[EMBOSS] Batch retrieval of taxonomy/species names using entret.....

Peter Rice pmr at ebi.ac.uk
Tue Oct 31 18:53:00 UTC 2006

Hi Richard,

Richard Rothery wrote:
> I am interested in using entret to retrieve single field entries from
> swissprot or sptrembl. Specifically, I would like to feed entret a list
> of accessions and have it return a file with the species names and/or
> taxonomies. I intend to use this information to compare with my
> phylogeny analyses of clustalw alignments.

EMBOSS stores the full text in entret without parsing.

We could try to extract specific fields but it is not easy to define them for 
all formats.

You can do this with SRS. Try the EBI server for example:

Go to the library page

Select UniProtKB/SwissProt (or UniProtKB/TrEMBL)

» **Information supplied**:
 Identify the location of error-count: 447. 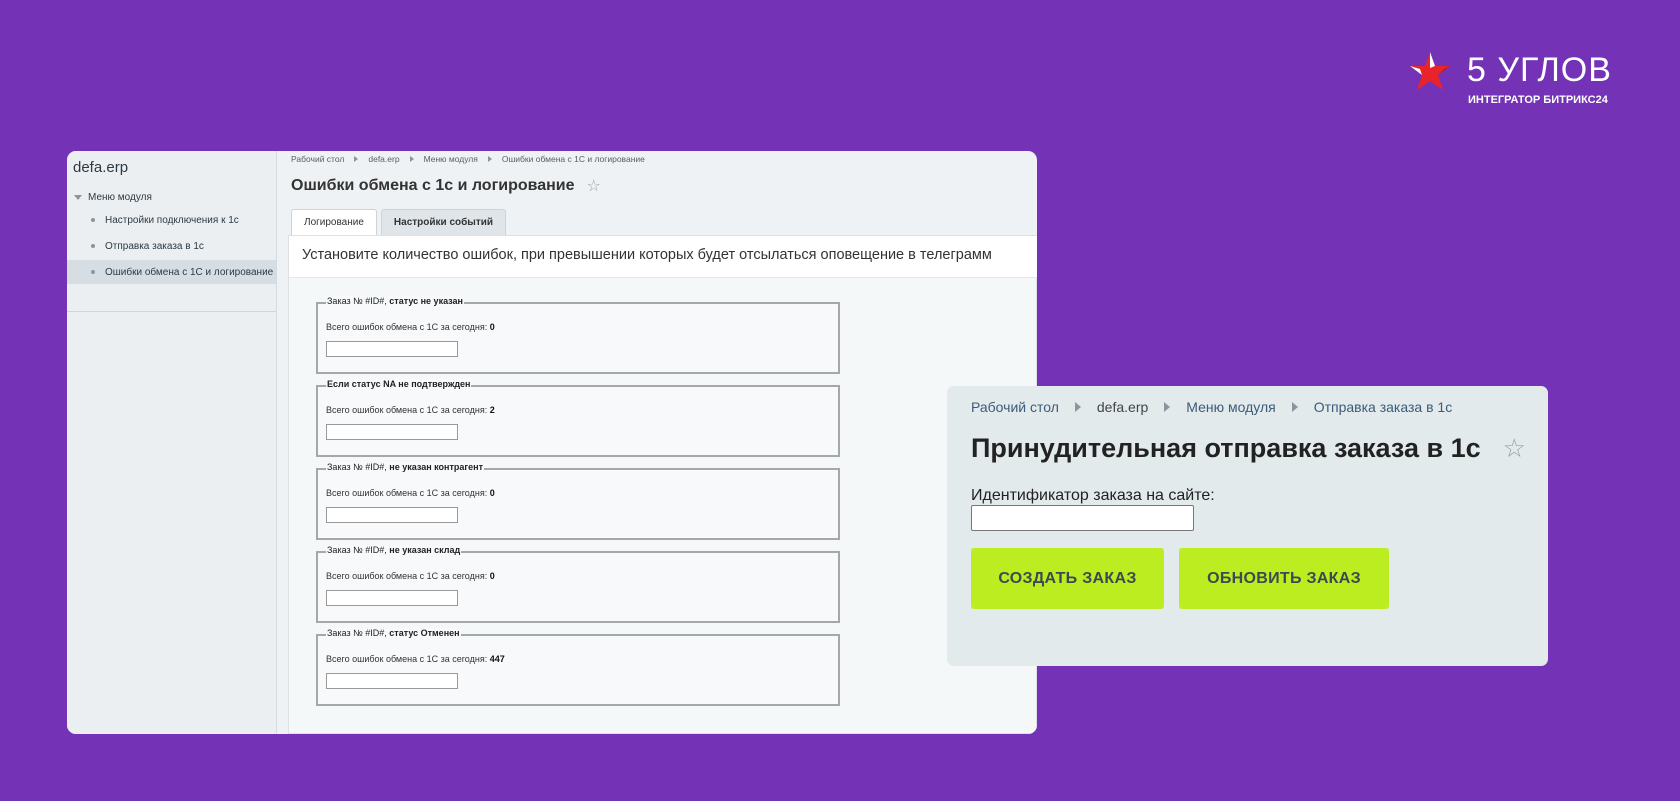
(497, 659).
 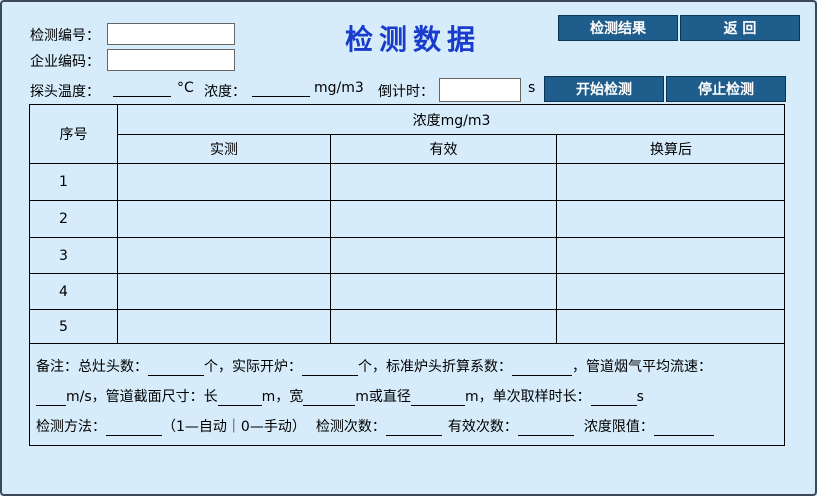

» **Task description**:
Resume the mailing-list post about batch retrieval with entret from the point where it stops. The listing has nothing to do with the mailing-list post about batch retrieval with entret.

» **Reply to the exercise**:
Select "standard query form"

Enter your query in the top part (e.g. accession number)

In the "create a view" section click the "list" button to egt the original 
lines. Select anything taxonomic from the pull down list (control-click to 
select more than one)

Press "search".

refine your query. You will see the URL at the top that can be used to retrieve 
data when you are happy.

Failing that, you could just parse out the ID and O* lines from entret using a 
simple perl script.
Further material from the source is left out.